Task goal: Could you transcribe every record below exactly, leaving out any pictures?

Given entries:
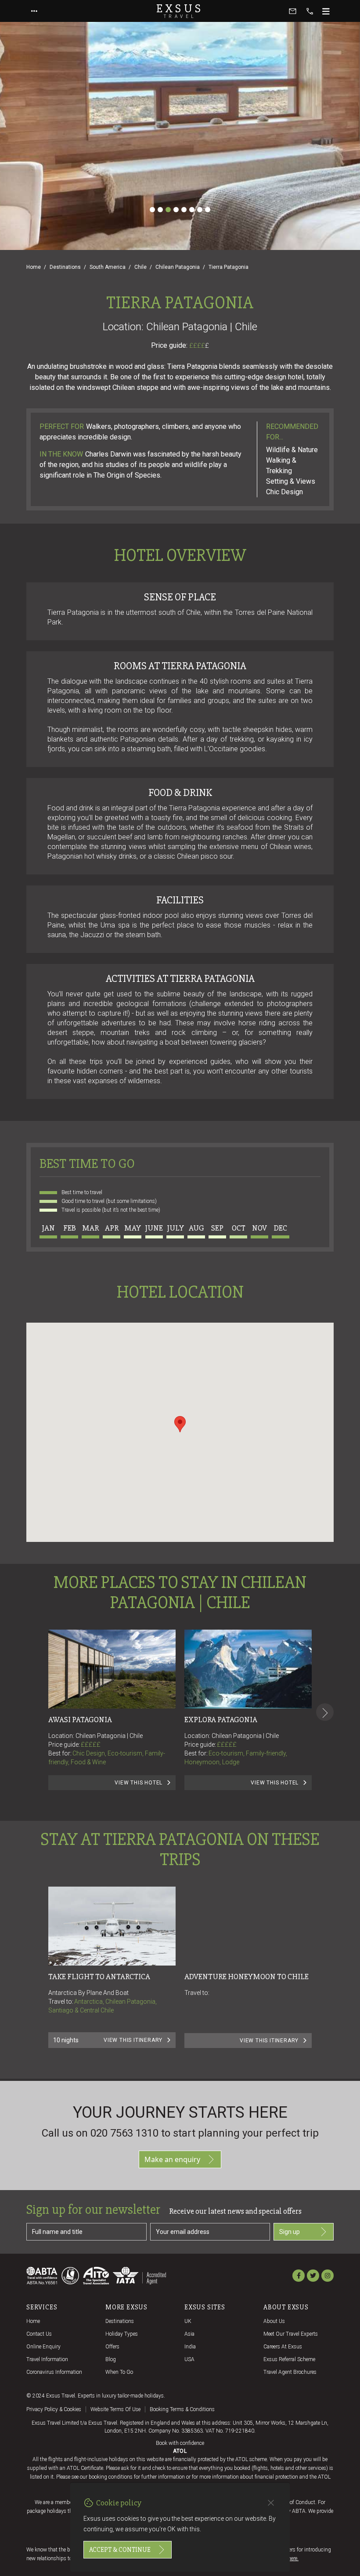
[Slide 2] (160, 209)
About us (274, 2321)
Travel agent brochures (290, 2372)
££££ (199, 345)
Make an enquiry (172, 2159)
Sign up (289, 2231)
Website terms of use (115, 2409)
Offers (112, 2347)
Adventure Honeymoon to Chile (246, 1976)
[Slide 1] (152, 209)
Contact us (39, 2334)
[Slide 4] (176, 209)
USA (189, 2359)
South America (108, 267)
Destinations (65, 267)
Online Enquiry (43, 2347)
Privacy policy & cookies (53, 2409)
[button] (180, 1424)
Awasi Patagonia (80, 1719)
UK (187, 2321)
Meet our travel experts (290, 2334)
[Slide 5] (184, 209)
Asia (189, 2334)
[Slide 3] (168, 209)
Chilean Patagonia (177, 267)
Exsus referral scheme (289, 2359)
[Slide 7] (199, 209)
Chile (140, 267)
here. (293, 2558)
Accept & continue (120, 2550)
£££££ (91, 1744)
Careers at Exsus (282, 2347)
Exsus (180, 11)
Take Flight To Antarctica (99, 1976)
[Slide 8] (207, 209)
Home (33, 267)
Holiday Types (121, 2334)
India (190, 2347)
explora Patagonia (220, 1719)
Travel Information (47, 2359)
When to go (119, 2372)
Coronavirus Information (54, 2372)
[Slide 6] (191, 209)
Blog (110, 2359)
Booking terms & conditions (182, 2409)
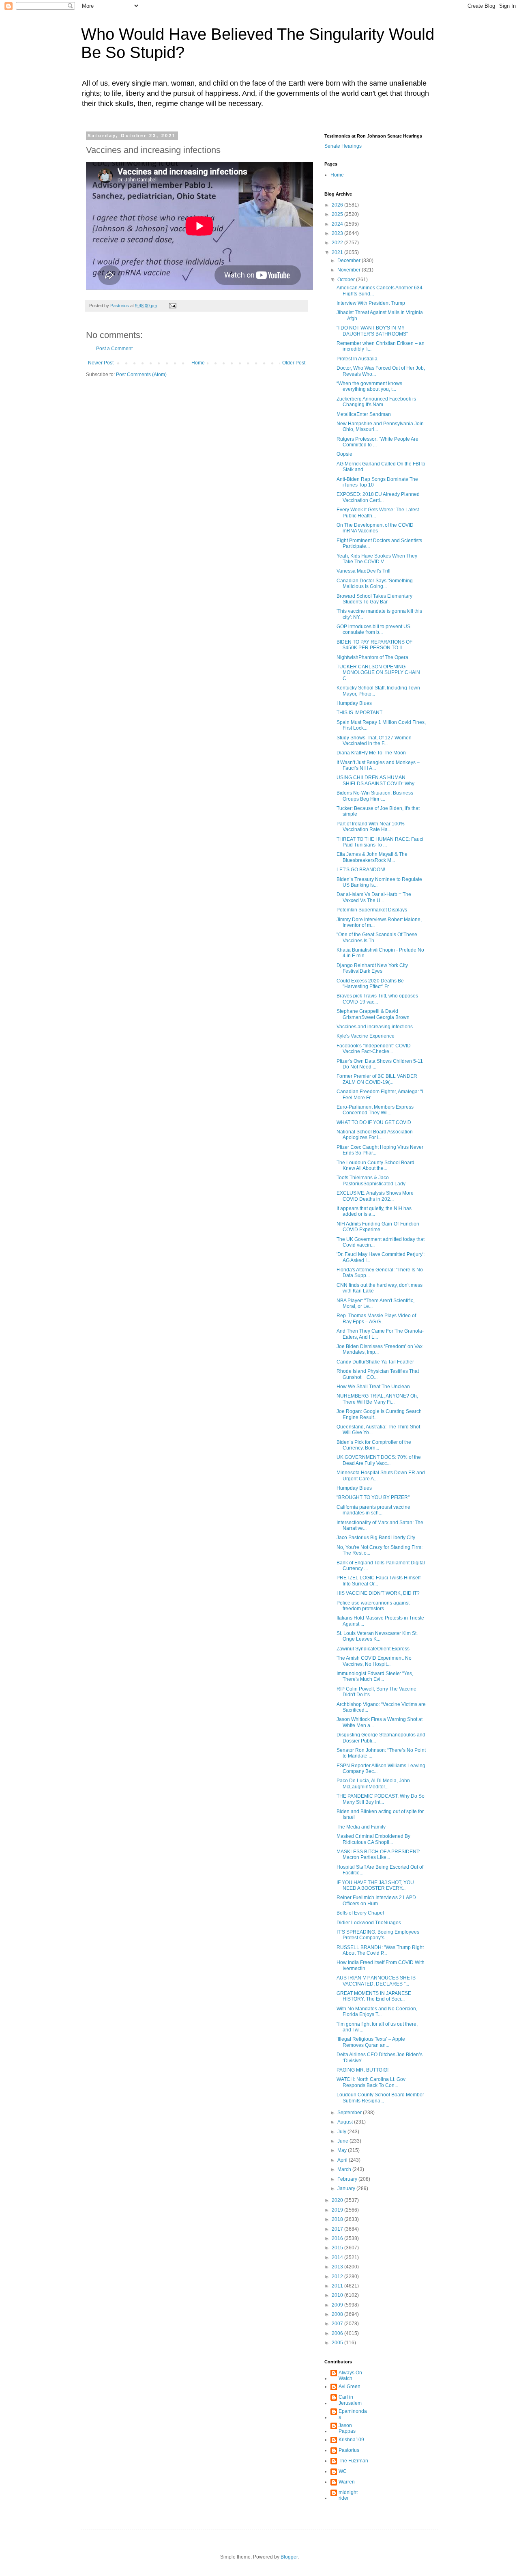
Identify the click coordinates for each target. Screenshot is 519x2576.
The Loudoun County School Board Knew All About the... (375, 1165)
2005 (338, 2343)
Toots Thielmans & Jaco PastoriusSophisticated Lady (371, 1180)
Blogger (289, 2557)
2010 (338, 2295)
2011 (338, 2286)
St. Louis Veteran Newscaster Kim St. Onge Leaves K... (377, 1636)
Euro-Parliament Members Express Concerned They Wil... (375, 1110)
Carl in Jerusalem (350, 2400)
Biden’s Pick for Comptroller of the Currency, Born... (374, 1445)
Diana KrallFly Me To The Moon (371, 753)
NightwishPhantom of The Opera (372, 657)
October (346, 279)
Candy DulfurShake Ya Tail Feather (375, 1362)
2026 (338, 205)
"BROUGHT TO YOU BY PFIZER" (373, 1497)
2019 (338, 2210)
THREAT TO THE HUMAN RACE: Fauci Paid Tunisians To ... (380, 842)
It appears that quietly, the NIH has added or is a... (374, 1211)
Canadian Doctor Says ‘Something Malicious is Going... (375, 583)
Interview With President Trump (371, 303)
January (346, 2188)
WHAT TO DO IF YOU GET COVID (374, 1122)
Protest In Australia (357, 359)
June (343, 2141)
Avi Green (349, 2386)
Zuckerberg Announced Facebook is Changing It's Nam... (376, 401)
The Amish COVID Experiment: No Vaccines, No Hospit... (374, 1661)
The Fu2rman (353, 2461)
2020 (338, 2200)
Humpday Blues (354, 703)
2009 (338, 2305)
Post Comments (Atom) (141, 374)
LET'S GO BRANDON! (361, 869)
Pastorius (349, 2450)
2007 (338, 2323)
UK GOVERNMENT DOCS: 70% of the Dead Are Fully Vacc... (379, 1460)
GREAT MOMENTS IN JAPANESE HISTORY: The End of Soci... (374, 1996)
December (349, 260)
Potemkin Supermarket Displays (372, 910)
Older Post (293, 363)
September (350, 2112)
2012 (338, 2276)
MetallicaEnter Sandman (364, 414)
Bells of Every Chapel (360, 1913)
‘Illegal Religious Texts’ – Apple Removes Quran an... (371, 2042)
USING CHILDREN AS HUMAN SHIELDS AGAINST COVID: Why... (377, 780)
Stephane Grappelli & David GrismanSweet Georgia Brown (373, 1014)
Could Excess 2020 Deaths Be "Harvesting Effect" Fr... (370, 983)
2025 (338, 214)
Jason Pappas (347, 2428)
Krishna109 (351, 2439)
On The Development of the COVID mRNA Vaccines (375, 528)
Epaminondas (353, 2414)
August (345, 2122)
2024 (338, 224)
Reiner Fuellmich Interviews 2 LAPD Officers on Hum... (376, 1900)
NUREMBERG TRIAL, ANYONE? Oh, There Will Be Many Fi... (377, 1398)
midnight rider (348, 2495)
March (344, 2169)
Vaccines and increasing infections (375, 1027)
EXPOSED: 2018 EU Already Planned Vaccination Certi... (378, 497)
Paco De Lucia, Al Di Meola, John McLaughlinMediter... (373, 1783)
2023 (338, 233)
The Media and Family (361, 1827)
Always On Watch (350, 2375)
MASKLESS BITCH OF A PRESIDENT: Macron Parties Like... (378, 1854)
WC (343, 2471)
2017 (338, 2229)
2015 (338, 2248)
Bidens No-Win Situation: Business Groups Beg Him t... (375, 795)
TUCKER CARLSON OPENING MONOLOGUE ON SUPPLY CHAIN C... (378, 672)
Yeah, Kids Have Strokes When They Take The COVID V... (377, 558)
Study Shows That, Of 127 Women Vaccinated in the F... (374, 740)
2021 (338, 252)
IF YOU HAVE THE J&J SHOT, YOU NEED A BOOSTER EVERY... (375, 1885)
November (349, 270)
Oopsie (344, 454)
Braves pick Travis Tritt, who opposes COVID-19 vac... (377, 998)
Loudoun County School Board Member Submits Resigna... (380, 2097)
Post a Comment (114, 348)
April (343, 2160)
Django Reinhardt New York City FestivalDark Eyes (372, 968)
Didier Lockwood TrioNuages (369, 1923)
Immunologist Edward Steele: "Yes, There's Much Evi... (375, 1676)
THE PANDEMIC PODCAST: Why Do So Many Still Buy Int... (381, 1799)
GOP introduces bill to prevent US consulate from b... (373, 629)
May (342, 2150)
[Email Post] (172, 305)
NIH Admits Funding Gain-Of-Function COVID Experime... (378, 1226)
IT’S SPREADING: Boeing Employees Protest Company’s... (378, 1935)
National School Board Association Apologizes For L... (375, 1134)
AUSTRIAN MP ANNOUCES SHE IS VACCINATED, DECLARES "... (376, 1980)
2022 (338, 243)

Output for this exercise:
[Slide 2] (160, 209)
About us (274, 2321)
Travel agent brochures (290, 2372)
££££ (199, 345)
Make an enquiry (172, 2159)
Sign up (289, 2231)
Website terms of use (115, 2409)
Offers (112, 2347)
Adventure Honeymoon to Chile (246, 1976)
[Slide 1] (152, 209)
Contact us (39, 2334)
[Slide 4] (176, 209)
USA (189, 2359)
South America (108, 267)
Destinations (65, 267)
Online Enquiry (43, 2347)
Privacy policy & cookies (53, 2409)
[button] (180, 1424)
Awasi Patagonia (80, 1719)
UK (187, 2321)
Meet our travel experts (290, 2334)
[Slide 5] (184, 209)
Asia (189, 2334)
[Slide 3] (168, 209)
Chilean Patagonia (177, 267)
Exsus referral scheme (289, 2359)
[Slide 7] (199, 209)
Chile (140, 267)
here. (293, 2558)
Accept & continue (120, 2550)
£££££ (91, 1744)
Careers at Exsus (282, 2347)
Exsus (180, 11)
Take Flight To Antarctica (99, 1976)
[Slide 8] (207, 209)
Home (33, 267)
Holiday Types (121, 2334)
India (190, 2347)
explora Patagonia (220, 1719)
Travel Information (47, 2359)
When to go (119, 2372)
Coronavirus Information (54, 2372)
[Slide 6] (191, 209)
Blog (110, 2359)
Booking terms & conditions (182, 2409)
Identify the click coordinates for each target. Screenshot is 519x2576.
The Loudoun County School Board Knew All About the... (375, 1165)
2005 (338, 2343)
Toots Thielmans & Jaco PastoriusSophisticated Lady (371, 1180)
Blogger (289, 2557)
2010 (338, 2295)
2011 (338, 2286)
St. Louis Veteran Newscaster Kim St. Onge Leaves K... (377, 1636)
Euro-Parliament Members Express Concerned They Wil... (375, 1110)
Carl in Jerusalem (350, 2400)
Biden’s Pick for Comptroller of the Currency, Born... (374, 1445)
Diana KrallFly Me To The Moon (371, 753)
NightwishPhantom of The Opera (372, 657)
October (346, 279)
Candy DulfurShake Ya Tail Feather (375, 1362)
2026 (338, 205)
"BROUGHT TO YOU BY PFIZER" (373, 1497)
2019 (338, 2210)
THREAT TO THE HUMAN RACE: Fauci Paid Tunisians To ... (380, 842)
It appears that quietly, the NIH has added or is a... (374, 1211)
Canadian Doctor Says ‘Something Malicious is Going... (375, 583)
Interview With President Trump (371, 303)
January (346, 2188)
WHAT TO DO IF YOU GET COVID (374, 1122)
Protest In Australia (357, 359)
June (343, 2141)
Avi Green (349, 2386)
Zuckerberg Announced Facebook is Changing It's Nam... (376, 401)
The Amish COVID Experiment: No Vaccines, No Hospit... (374, 1661)
The Fu2rman (353, 2461)
2020 (338, 2200)
Humpday Blues (354, 703)
2009 (338, 2305)
Post Comments (Atom) (141, 374)
LET'S GO BRANDON! (361, 869)
Pastorius (349, 2450)
2007 (338, 2323)
UK GOVERNMENT DOCS: 70% of the Dead Are Fully Vacc... (379, 1460)
GREAT MOMENTS IN JAPANESE HISTORY: The End of Soci... (374, 1996)
December (349, 260)
Potemkin Supermarket Displays (372, 910)
Older Post (293, 363)
September (350, 2112)
2012 (338, 2276)
MetallicaEnter Sandman (364, 414)
Bells of Every Chapel (360, 1913)
‘Illegal Religious Texts’ – Apple Removes Quran an... (371, 2042)
USING CHILDREN AS HUMAN SHIELDS AGAINST COVID: Why... (377, 780)
Stephane Grappelli & David GrismanSweet Georgia Brown (373, 1014)
Could Excess 2020 Deaths Be "Harvesting Effect" Fr... (370, 983)
2025 (338, 214)
Jason Pappas (347, 2428)
Krishna109 (351, 2439)
On The Development of the COVID mRNA Vaccines (375, 528)
Epaminondas (353, 2414)
August (345, 2122)
2024 (338, 224)
Reiner Fuellmich Interviews 2 LAPD Officers on Hum... (376, 1900)
NUREMBERG TRIAL, ANYONE? Oh, There Will Be Many Fi... (377, 1398)
midnight rider (348, 2495)
March (344, 2169)
Vaccines and increasing infections (375, 1027)
EXPOSED: 2018 EU Already Planned Vaccination Certi... (378, 497)
Paco De Lucia, Al Di Meola, John McLaughlinMediter... (373, 1783)
2023 (338, 233)
The Media and Family (361, 1827)
Always On Watch (350, 2375)
MASKLESS BITCH OF A PRESIDENT: Macron Parties Like... (378, 1854)
WC (343, 2471)
2017 (338, 2229)
2015 (338, 2248)
Bidens No-Win Situation: Business Groups Beg Him t... (375, 795)
TUCKER CARLSON OPENING MONOLOGUE ON SUPPLY CHAIN C... (378, 672)
Yeah, Kids Have Strokes When They Take The COVID V... (377, 558)
Study Shows That, Of 127 Women Vaccinated in the F... (374, 740)
2021 (338, 252)
IF YOU HAVE THE J&J SHOT, YOU NEED A BOOSTER EVERY... (375, 1885)
November (349, 270)
Oopsie (344, 454)
Braves pick Travis Tritt, who opposes COVID-19 vac... (377, 998)
Loudoun County School Board Member Submits Resigna... (380, 2097)
Post a Comment (114, 348)
April (343, 2160)
Django Reinhardt New York City FestivalDark Eyes (372, 968)
Didier Lockwood TrioNuages (369, 1923)
Immunologist Edward Steele: "Yes, There's Much Evi... (375, 1676)
THE PANDEMIC PODCAST: Why Do So Many Still Buy Int... (381, 1799)
GOP introduces bill to prevent US consulate from b... (373, 629)
May (342, 2150)
[Email Post] (172, 305)
NIH Admits Funding Gain-Of-Function COVID Experime... (378, 1226)
IT’S SPREADING: Boeing Employees Protest Company’s... (378, 1935)
National School Board Association Apologizes For L... (375, 1134)
AUSTRIAN MP ANNOUCES SHE IS VACCINATED, DECLARES "... (376, 1980)
2022 (338, 243)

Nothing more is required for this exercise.